For Pride in Plymouth 2019, Drake Circus shopping centre redecorated its steps in rainbow colours. Despite the announcement from Pride in Plymouth directors that the event itself would not go ahead due to a storm warning, Plymouth Citybus unveiled a multicoloured Pride-themed bus as part of its fleet.

In 2021, Pride in Plymouth campaigners broadcast their intentions to raise £500 for a plaque, willow tree and dedication event in Central Park to honor Terry Sweet and Bernard Hawken, two gay men who were the victims of a 1995 attack by three men who murdered Sweet. Luke Pollard, the first openly gay Plymouth MP, supported this effort.

Marking the event's 10th anniversary, Plymouth Pride 2022 was hosted by Plymouth Albion R.F.C. which allowed the event to become economically sustainable for the first time, with the parade beginning at Devonport Park as it did in 2012, at 12:30 pm. The parade went ahead amidst high temperatures, and the event itself lasted two days for the first time. Events included live music, rugby skills workshops and a discussion with Luke Pollard. Following this event, organisers raised concerns that the event was less visible than other Pride events, and began rethinking its future, resolving to turn Pride in Plymouth into the Pride in Plymouth Community Trust with more of a focus on the entirety of the year rather than just the Pride event itself. Following its incorporation in December 2022, Plymouth Pride CIC (Community Interest Company), led by community director Juliet Williams, took over the organisation of Plymouth Pride.

The festival for the 2023 event, after a public meeting among Plymouth locals, was relocated to Central Park, partially due to an effort to reclaim the space following the 1995 attack on Sweet and Hawken.

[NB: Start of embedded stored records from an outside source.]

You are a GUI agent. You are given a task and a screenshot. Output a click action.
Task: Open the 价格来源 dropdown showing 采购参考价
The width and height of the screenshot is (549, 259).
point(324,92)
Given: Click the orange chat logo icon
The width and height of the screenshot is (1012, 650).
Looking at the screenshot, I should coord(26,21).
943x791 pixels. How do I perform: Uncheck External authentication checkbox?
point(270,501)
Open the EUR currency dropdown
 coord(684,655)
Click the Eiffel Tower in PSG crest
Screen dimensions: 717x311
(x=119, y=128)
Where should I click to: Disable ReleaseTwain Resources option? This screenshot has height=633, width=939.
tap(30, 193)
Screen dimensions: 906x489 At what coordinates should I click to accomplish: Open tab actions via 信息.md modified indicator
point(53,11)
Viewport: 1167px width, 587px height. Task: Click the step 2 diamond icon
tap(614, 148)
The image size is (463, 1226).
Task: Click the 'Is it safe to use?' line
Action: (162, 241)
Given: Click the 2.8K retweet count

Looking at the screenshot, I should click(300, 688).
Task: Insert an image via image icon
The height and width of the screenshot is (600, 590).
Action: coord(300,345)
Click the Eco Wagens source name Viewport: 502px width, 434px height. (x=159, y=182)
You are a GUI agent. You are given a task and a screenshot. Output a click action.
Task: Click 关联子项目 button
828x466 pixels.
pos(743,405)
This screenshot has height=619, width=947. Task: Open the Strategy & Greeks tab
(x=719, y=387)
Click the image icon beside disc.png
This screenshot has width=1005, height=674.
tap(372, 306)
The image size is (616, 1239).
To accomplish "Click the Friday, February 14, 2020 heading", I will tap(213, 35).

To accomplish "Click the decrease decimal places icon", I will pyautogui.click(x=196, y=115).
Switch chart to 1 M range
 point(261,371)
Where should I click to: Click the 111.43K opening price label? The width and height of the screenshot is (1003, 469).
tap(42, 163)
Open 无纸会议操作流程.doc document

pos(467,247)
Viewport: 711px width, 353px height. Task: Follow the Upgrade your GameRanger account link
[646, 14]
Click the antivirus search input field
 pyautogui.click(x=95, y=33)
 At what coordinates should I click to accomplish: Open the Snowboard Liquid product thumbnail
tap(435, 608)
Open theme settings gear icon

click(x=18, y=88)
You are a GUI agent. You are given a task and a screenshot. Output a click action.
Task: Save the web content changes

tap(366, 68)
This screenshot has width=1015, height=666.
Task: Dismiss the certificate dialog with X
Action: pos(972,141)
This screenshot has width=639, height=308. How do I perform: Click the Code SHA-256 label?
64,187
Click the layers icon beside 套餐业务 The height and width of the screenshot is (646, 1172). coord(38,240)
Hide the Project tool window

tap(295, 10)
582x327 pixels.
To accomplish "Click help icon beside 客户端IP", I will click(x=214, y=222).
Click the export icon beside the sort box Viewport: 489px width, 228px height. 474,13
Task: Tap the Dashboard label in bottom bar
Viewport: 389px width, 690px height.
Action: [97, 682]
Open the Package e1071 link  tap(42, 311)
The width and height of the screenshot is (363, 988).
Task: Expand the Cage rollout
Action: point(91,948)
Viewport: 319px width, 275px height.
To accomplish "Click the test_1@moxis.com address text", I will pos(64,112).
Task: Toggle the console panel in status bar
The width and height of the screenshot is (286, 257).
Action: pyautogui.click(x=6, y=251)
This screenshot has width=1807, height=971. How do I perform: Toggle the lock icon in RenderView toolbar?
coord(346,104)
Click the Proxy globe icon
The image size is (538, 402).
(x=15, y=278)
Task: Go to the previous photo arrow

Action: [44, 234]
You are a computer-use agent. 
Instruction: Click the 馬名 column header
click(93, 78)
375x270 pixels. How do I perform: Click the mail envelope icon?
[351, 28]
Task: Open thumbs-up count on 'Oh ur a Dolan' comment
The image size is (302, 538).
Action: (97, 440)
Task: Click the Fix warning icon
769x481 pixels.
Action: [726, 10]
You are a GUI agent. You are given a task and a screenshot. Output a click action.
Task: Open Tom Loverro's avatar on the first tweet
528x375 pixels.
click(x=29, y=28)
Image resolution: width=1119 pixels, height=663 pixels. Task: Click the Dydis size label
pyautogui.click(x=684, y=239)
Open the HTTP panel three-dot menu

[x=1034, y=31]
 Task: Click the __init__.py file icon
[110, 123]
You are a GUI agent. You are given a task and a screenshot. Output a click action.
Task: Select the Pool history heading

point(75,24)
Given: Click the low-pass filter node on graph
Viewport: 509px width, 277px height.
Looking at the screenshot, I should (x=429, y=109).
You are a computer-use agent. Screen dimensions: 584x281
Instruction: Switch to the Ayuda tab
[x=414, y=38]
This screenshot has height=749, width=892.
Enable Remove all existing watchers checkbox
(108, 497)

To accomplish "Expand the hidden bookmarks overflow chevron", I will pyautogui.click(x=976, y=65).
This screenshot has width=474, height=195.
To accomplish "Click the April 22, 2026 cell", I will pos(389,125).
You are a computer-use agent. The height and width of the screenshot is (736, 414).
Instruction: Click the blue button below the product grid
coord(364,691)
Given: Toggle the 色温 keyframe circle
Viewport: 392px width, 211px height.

Plymouth Pride 2023 was eventually scaled back as a result of concerns around strong winds causing "flying gazebos".

Plymouth Pride 2024 cost over £33,500 to organise, and featured a march to the city centre from the Plymouth Hoe starting at 11 am as well as a main festival in the nearby Central Park with tribute acts, drag performers, fairground rides, and over 70 market stalls.

In 2025, organisers of Plymouth Pride announced that they were £12,000 short of the estimate of £35,000 needed to run that year's Pride due to rising costs for security, first aid and toilet facilities as well as a drop in grant funding; a funding application with the National Lottery had been unsuccessful. As a result, Plymouth Pride did not officially hold its annual event in 2025. A smaller group named Plymouth Community Pride instead raised funds to host a different Pride event in the city. This event, on 12 July, was led by organisations and businesses that included Queer Out Loud, the Barbican Theatre and Deart Promotions, plus volunteers and other supporters.

In 2026, plans by the Labour Party-led Plymouth City Council to fly the Progress pride flag outside Plymouth Guildhall for LGBTQ History Month in February were accused of being "unlawful" by the Christian Legal Centre and For Women Scotland. Plymouth city council replied that it "does not consider the rainbow flag or the trans flag to be connected to any political party. It is a flag that represents people."